Transcreva na íntegra, sem nenhuma alteração, o trecho da conversa sobre cinema americano.

TRECHO FORNECIDO.
>>>

RG: Voltando ao cinema americano, nós da Contracampo agora estamos nos envolvendo numa luta contra um novo cinema americano do mal-estar e de cineastas que "sabem demais" como Paul Thomas Anderson, e não só americanos, como também um filme como Amores Perros... São filmes que não nos interessam, porque nos parece que eles, mesmo que sejam muito talentosos, trabalham com uma gramática de cinema de autor que eles como que vestem...

CT: Sim, é como uma vestimenta...

RG: Não é algo que nos parece que esteja na pele deles... E tentamos falar de nossos verdadeiros autores, Todd Haynes, Wes Anderson... Gostaria de saber como você vê essa nova geração americana de Neil LaBute, Todd Solondz, P.T. Anderson.

CT: Neil LaBute não me agrada, Nurse Betty é um gênero de cinema um pouco cínico e desabusado em relação a todos os códigos e a tudo que possamos apontar. É um filme de cinéfilo cínico, ou seja, supõe-se a cinefilia como algo já conhecido e tendo do que zombar. Eu não gosto muito desse espírito.

<<<

DADOS DE ORIGEM.
>>>

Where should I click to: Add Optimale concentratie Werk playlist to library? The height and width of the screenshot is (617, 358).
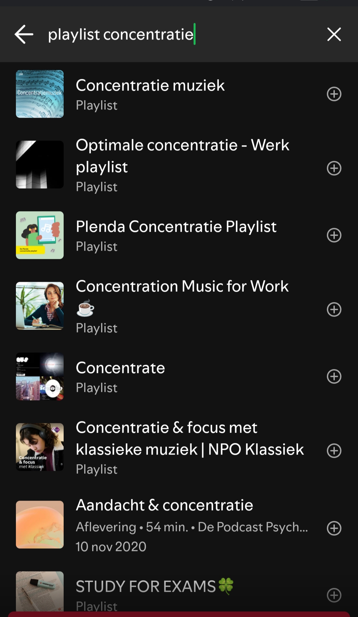[334, 168]
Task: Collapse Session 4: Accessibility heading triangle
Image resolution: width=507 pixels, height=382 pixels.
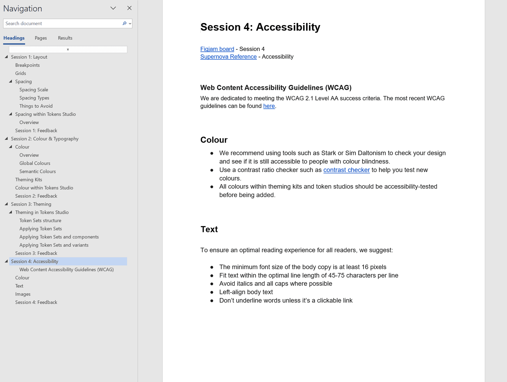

<<<

RESPOSTA AO EXERCÍCIO.
RG: Voltando ao cinema americano, nós da Contracampo agora estamos nos envolvendo numa luta contra um novo cinema americano do mal-estar e de cineastas que "sabem demais" como Paul Thomas Anderson, e não só americanos, como também um filme como Amores Perros... São filmes que não nos interessam, porque nos parece que eles, mesmo que sejam muito talentosos, trabalham com uma gramática de cinema de autor que eles como que vestem...

CT: Sim, é como uma vestimenta...

RG: Não é algo que nos parece que esteja na pele deles... E tentamos falar de nossos verdadeiros autores, Todd Haynes, Wes Anderson... Gostaria de saber como você vê essa nova geração americana de Neil LaBute, Todd Solondz, P.T. Anderson.

CT: Neil LaBute não me agrada, Nurse Betty é um gênero de cinema um pouco cínico e desabusado em relação a todos os códigos e a tudo que possamos apontar. É um filme de cinéfilo cínico, ou seja, supõe-se a cinefilia como algo já conhecido e tendo do que zombar. Eu não gosto muito desse espírito.